§ Données extraites

::::::

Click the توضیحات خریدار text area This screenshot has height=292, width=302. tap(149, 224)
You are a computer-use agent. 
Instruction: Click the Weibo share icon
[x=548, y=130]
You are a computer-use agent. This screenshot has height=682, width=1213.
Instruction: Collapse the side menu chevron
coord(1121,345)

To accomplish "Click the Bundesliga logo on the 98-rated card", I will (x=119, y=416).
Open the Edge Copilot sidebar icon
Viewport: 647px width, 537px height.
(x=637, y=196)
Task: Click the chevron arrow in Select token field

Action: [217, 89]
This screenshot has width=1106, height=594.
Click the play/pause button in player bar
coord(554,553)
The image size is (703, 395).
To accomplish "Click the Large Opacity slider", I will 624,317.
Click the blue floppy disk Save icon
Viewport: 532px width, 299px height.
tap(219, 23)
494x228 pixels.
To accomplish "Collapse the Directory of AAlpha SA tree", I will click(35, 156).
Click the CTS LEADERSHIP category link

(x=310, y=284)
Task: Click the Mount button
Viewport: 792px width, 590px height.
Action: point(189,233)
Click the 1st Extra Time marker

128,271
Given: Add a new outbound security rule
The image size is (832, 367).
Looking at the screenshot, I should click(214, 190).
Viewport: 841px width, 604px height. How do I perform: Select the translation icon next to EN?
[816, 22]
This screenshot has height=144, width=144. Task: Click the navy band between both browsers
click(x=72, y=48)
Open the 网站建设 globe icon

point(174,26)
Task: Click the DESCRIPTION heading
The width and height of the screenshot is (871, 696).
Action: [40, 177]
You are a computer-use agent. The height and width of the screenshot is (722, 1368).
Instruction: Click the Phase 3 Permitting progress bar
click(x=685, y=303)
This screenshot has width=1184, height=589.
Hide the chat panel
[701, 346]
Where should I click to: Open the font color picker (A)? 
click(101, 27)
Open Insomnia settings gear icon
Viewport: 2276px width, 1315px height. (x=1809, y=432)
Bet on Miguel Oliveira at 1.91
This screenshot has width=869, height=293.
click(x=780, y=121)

::::::

§ TÂCHE DEMANDÉE
Extrayez sans aucune modification les lignes des données, à partir de la ligne qui contient « Task: Click the Mount button » (incluse) et jusqu'à la fin des données.

§ TÂCHE RÉALISÉE
Task: Click the Mount button
Viewport: 792px width, 590px height.
Action: point(189,233)
Click the 1st Extra Time marker

128,271
Given: Add a new outbound security rule
The image size is (832, 367).
Looking at the screenshot, I should click(214, 190).
Viewport: 841px width, 604px height. How do I perform: Select the translation icon next to EN?
[816, 22]
This screenshot has height=144, width=144. Task: Click the navy band between both browsers
click(x=72, y=48)
Open the 网站建设 globe icon

point(174,26)
Task: Click the DESCRIPTION heading
The width and height of the screenshot is (871, 696).
Action: [40, 177]
You are a computer-use agent. The height and width of the screenshot is (722, 1368).
Instruction: Click the Phase 3 Permitting progress bar
click(x=685, y=303)
This screenshot has width=1184, height=589.
Hide the chat panel
[701, 346]
Where should I click to: Open the font color picker (A)? 
click(101, 27)
Open Insomnia settings gear icon
Viewport: 2276px width, 1315px height. (x=1809, y=432)
Bet on Miguel Oliveira at 1.91
This screenshot has width=869, height=293.
click(x=780, y=121)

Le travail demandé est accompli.